N101-035 TITLE: Digital RF Memory (DRFM) Jammer Simulator

TECHNOLOGY AREAS: Sensors, Electronics, Weapons

ACQUISITION PROGRAM: PMA-265, Super Hornet, Hornet; Air 5.4.4.2; Next Generation Jammer

RESTRICTION ON PERFORMANCE BY FOREIGN CITIZENS (i.e., those holding non-U.S. Passports): This topic is "ITAR Restricted." The information and materials provided pursuant to or resulting from this topic are restricted under the International Traffic in Arms Regulations (ITAR), 22 CFR Parts 120 - 130, which control the export of defense-related material and services, including the export of sensitive technical data. Foreign Citizens may perform work under an award resulting from this topic only if they hold the "Permanent Resident Card", or are designated as "Protected Individuals" as defined by 8 U.S.C. 1324b(a)(3). If a proposal for this topic contains participation by a foreign citizen who is not in one of the above two categories, the proposal will be rejected.

OBJECTIVE: Develop an open architecture generic threat Digital Radio Frequency Memory (DRFM) jammer simulation and stimulation capability that provides real-time threat emulation (with realistic threat waveforms) and accepts inputs from an intelligence database front end of specified parameters and generic mode description templates.

◆ Dataset extract:
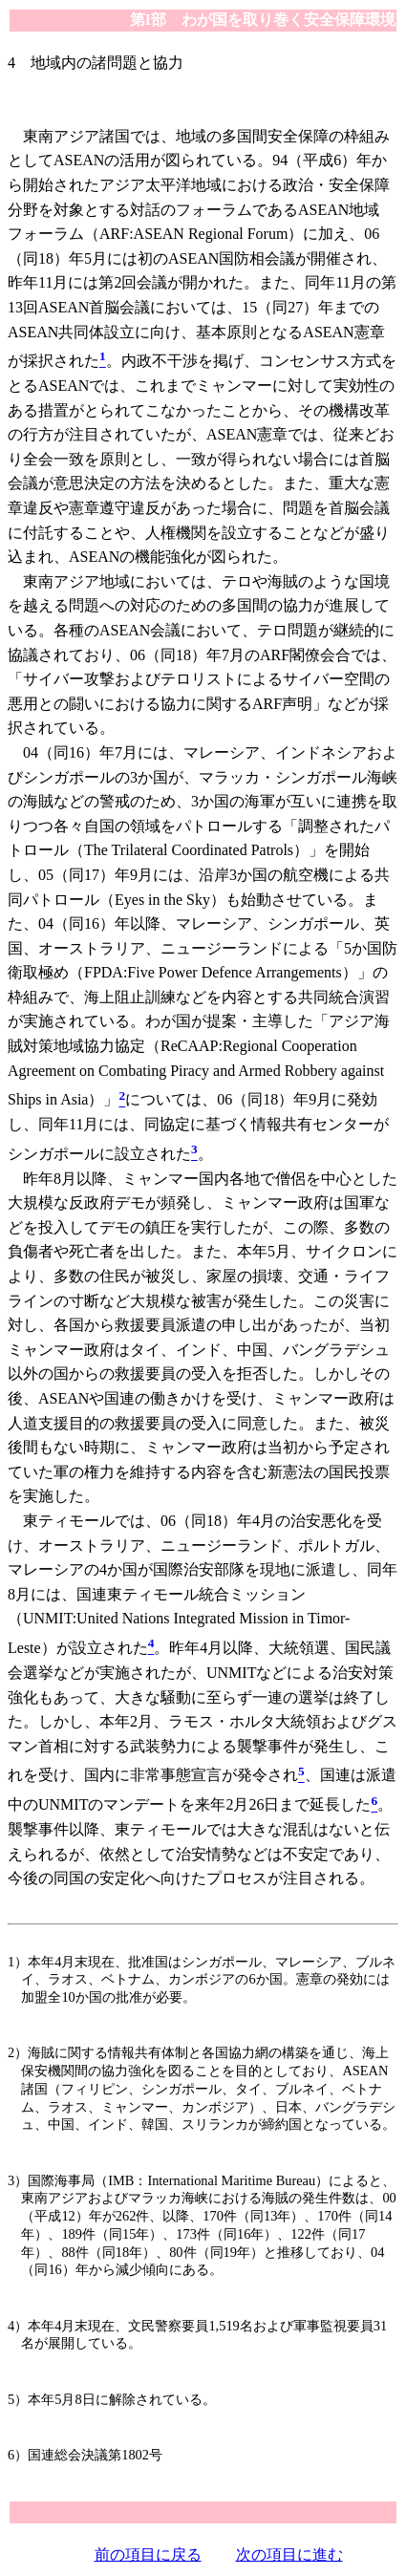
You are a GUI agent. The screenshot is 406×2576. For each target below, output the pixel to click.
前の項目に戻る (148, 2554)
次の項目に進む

◆ Stated goal 1:
List the technology areas named in the DRFM jammer simulator topic.
◆ Stated goal 2:
Continue the DRFM jammer simulator topic from the point where it stops.

◆ Answer 1:
Sensors, Electronics, Weapons

◆ Answer 2:
DESCRIPTION: The ability to rapidly prototype and analyze signal waveforms for emerging and constantly changing threat systems is needed in the intelligence and test and evaluation (T&E) communities. The problem is compounded due to the nature (classification) of the data associated with emulation of the waveform. The threat DRFM jammer emulation must be able to separate the unclassified hardware/software front end (while maintaining programmability and reconfigurability) from the actual classified threat data and modes it is required to emulate (in order to remove all classification issues). In order to achieve this goal, an innovative jammer emulation approach must be developed to insure that it is reconfigurable over a large set of parameters (i.e., frequency, bandwidth, number of analog-to-digital/digital analog converter (ADC/DAC) bits, clock rate, memory depth, etc) to sufficiently model the threat jammer hardware. It must also be easily and rapidly programmable to implement a variety of coherent and non-coherent electronic countermeasure (ECM) modes including (but not limited) to coherent false targets, coordinated range gate pull-off/vertical gate pull-off (RGPO/VGPO), uncoordinated RGPO/VGPO, and noise, etc. When a different number of ADC/DAC bits are being emulated, the RF response must match the threat data that is captured in the threat database. This type of stimulator does not yet exist. The jammer simulator should also have an interface to allow for external data inputs for controlling the simulator.

PHASE I: Determine the feasibility of and develop a conceptual design for an appropriate DRFM jammer emulator.

PHASE II: Develop detailed designs for the Phase I DRFM jammer emulator and fabricate a prototype suitable for proof of concept testing in a laboratory environment. Conduct preliminary testing demonstrating the DRFM jammer capabilities and performance.

PHASE III: Integrate Phase II prototype unit with a real-time executive using the Joint Integrated Mission Model (JIMM) thus allowing use with the existing RF stimulator resident at the test facility. Develop and fabricate a full-scale DRFM jammer emulator. This jammer will provide full-scale demonstration of all capabilities and will lead to a full-scale prototype demonstration unit.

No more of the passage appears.